**ACTION ITEM:**
Pull every line holding the string "opens" from the records below.

**EXERCISE INPUT:**
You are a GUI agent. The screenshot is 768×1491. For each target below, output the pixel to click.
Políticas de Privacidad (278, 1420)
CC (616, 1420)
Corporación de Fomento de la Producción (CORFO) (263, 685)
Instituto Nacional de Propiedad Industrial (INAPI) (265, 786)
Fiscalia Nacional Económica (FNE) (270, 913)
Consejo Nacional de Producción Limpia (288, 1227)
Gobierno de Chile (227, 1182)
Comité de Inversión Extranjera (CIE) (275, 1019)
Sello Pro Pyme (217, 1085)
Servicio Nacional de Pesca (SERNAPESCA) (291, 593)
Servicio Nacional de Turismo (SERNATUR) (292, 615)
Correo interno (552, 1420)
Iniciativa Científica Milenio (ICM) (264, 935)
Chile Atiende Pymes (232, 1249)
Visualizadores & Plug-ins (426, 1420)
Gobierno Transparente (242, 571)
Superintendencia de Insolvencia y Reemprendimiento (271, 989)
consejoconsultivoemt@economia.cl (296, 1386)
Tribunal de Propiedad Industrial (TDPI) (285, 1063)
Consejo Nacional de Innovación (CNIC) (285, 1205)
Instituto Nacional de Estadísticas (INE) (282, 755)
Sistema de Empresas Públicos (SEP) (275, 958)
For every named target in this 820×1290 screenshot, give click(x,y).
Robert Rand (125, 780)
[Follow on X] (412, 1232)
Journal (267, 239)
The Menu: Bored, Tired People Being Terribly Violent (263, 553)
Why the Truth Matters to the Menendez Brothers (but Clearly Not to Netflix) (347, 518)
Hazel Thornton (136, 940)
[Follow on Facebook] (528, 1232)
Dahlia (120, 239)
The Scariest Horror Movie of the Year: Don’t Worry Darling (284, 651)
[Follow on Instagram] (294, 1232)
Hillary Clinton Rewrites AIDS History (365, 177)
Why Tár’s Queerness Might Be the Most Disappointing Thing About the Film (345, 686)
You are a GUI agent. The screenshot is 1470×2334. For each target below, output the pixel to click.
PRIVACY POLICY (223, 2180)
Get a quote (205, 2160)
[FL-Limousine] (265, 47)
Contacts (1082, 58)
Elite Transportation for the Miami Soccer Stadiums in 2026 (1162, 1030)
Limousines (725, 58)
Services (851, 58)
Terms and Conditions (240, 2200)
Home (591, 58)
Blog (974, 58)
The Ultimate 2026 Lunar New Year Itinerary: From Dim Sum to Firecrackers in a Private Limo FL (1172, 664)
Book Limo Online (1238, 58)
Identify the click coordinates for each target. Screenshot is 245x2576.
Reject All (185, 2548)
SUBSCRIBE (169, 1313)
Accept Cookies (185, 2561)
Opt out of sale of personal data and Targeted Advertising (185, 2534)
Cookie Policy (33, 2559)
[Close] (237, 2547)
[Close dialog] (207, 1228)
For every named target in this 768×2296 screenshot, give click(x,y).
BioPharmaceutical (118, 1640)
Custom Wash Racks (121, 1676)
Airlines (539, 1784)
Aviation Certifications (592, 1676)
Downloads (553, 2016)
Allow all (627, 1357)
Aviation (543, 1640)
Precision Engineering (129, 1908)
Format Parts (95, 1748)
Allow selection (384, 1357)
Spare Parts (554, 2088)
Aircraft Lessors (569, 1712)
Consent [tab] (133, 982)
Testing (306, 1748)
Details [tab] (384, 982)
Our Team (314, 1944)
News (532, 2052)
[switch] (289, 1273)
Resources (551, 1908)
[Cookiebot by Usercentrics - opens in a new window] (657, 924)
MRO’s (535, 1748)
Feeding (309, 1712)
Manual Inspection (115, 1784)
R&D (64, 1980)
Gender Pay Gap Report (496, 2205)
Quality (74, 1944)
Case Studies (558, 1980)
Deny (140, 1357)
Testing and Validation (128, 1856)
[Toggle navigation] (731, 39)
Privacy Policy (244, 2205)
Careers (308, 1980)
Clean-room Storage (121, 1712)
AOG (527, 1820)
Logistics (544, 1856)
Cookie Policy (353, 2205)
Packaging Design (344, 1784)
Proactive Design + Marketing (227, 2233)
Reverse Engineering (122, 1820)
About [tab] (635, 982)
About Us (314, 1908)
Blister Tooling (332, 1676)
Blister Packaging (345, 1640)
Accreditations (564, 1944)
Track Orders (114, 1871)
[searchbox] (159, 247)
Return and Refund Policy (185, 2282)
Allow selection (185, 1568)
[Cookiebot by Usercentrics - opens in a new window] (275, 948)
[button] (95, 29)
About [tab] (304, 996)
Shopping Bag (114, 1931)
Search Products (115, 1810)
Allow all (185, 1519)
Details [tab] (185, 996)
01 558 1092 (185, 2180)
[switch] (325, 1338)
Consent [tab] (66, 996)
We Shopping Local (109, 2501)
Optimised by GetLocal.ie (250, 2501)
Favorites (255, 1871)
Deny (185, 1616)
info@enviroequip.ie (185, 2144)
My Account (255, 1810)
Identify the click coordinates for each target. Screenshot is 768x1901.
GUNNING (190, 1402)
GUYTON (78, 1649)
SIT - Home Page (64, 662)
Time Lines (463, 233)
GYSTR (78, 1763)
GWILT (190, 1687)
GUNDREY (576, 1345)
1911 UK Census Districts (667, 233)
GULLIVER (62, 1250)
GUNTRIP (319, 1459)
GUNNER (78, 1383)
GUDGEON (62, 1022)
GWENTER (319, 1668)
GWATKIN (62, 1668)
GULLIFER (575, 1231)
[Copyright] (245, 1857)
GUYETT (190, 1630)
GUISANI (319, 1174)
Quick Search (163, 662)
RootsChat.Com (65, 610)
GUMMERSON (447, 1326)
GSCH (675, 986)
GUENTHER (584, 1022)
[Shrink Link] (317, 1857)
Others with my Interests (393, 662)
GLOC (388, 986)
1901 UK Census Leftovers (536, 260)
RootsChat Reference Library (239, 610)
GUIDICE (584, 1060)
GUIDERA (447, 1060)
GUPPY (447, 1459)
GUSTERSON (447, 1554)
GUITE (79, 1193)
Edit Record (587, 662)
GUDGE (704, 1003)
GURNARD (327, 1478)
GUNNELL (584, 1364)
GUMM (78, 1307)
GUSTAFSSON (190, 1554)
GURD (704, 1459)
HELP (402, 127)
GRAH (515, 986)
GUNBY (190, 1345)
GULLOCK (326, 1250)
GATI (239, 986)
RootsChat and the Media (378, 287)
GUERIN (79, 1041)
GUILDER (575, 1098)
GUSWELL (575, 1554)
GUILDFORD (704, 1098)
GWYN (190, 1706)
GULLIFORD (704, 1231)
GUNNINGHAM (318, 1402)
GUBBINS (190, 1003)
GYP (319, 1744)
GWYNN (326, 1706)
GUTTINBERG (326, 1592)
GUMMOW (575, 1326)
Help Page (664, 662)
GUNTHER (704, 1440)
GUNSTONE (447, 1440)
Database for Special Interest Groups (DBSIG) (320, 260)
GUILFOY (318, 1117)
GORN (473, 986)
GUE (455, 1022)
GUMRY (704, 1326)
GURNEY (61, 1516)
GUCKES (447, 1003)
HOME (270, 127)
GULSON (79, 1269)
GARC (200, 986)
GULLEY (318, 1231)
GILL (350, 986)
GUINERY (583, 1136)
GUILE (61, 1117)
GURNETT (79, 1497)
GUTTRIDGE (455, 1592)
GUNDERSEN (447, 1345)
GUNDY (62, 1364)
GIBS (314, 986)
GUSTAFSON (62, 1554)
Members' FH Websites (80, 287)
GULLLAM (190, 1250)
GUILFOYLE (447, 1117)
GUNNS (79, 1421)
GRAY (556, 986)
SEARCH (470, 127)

**PROBLEM SOLUTION:**
[Cookiebot by Usercentrics - opens in a new window] (657, 924)
[Cookiebot by Usercentrics - opens in a new window] (275, 948)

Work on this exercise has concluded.